| Page extract |
--------------------

# Bevway- Breeder in PA



## princessre

Just wondering if anyone had experience with Beverly Quilliam of Bevway in PA? She's in the AMA and apparently had produced many champions. But apparently she doesn't show much any more. I always wondered if anyone here had a Bevway pup? She's super warm and nice!


----------



## allheart

I have actually heard of the name...and through word of mouth, have heard wonderful things about her. I heard she loves her babies, is very knowledgeable about Maltese, will spend hours on the phone with you, before, during and after you adopt from her.

When I was researching, several other breeders referred me to Bevway, and spoke very highly of her.

But I have never met her, or been to her home, or have no direct experience with her, but I did want to share what I did hear, and it was all positive.


----------



## CloudClan

QUOTE (princessre @ Mar 2 2009, 08:55 AM) index.php?act=findpost&pid=737213


> Just wondering if anyone had experience with Beverly Quilliam of Bevway in PA? She's in the AMA and apparently had produced many champions. But apparently she doesn't show much any more. I always wondered if anyone here had a Bevway pup? She's super warm and nice![/B]


I don't know that she shows any more herself, but her pups are shown. I have the catalogue from the AMA specialty and her dogs are pictured in there handled by Luke and Dianne (famous for their top winning Shih Tzu). The look lovely in the pictures.


----------



## princessre

I was always very curious that no one here talks about her...She told me she offers a 2-year liver shunt / congential guarantee, which seemed longer than most. But I also heard only fabulous things about her from other breeders...


----------



## ilovemymaltese

I have heard of her name too. I think one our our SM members got a puppy from them. I think, if I remeber correctly, that "Reenie" got her Chloe Bijou from Beverly.

--------------------

Collected data
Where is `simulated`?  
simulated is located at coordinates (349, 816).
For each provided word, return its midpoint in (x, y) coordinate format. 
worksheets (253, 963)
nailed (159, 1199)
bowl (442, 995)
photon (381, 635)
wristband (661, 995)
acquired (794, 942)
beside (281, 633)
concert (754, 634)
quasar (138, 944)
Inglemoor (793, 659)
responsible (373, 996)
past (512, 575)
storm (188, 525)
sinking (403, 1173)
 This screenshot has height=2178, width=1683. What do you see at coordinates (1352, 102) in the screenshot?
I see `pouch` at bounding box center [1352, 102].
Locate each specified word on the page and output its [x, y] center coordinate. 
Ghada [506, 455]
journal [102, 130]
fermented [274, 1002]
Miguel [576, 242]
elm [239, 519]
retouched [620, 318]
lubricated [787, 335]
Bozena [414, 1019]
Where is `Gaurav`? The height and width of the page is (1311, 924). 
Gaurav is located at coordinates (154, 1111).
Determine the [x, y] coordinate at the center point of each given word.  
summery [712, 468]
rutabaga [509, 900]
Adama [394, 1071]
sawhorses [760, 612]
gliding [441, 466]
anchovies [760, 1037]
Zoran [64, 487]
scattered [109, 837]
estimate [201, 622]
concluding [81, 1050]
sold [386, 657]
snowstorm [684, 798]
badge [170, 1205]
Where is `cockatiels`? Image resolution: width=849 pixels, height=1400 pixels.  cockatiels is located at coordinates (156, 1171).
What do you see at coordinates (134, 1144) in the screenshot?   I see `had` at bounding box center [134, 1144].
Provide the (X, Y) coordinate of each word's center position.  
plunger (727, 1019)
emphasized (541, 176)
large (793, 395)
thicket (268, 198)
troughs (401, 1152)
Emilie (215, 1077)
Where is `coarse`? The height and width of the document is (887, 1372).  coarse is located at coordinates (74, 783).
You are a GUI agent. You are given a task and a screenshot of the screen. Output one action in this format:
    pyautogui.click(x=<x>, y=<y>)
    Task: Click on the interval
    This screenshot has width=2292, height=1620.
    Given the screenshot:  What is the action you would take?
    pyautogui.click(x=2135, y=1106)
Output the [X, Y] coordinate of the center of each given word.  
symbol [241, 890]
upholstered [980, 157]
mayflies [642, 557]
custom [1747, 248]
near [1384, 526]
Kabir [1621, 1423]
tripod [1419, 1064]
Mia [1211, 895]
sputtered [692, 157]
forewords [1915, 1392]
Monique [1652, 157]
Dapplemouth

--------------------

| Task requirements |
A. Answer these questions about the breeder thread:
(i) What guarantee did Beverly Quilliam tell princessre she offers?
(ii) Who is pictured handling her dogs in the AMA specialty catalogue?
(iii) Who does ilovemymaltese think got Chloe Bijou from Beverly?
B. Please list each distinct username that posts in the breeder thread.
C. Reproduce the breeder thread between "## ilovemymaltese" and "Bijou from Beverly.", inclusive.

| Activity answers |
A.
(i) A 2-year liver shunt/congenital guarantee
(ii) Luke and Dianne
(iii) "Reenie"

B. princessre, allheart, CloudClan, ilovemymaltese

C.
## ilovemymaltese

I have heard of her name too. I think one our our SM members got a puppy from them. I think, if I remeber correctly, that "Reenie" got her Chloe Bijou from Beverly.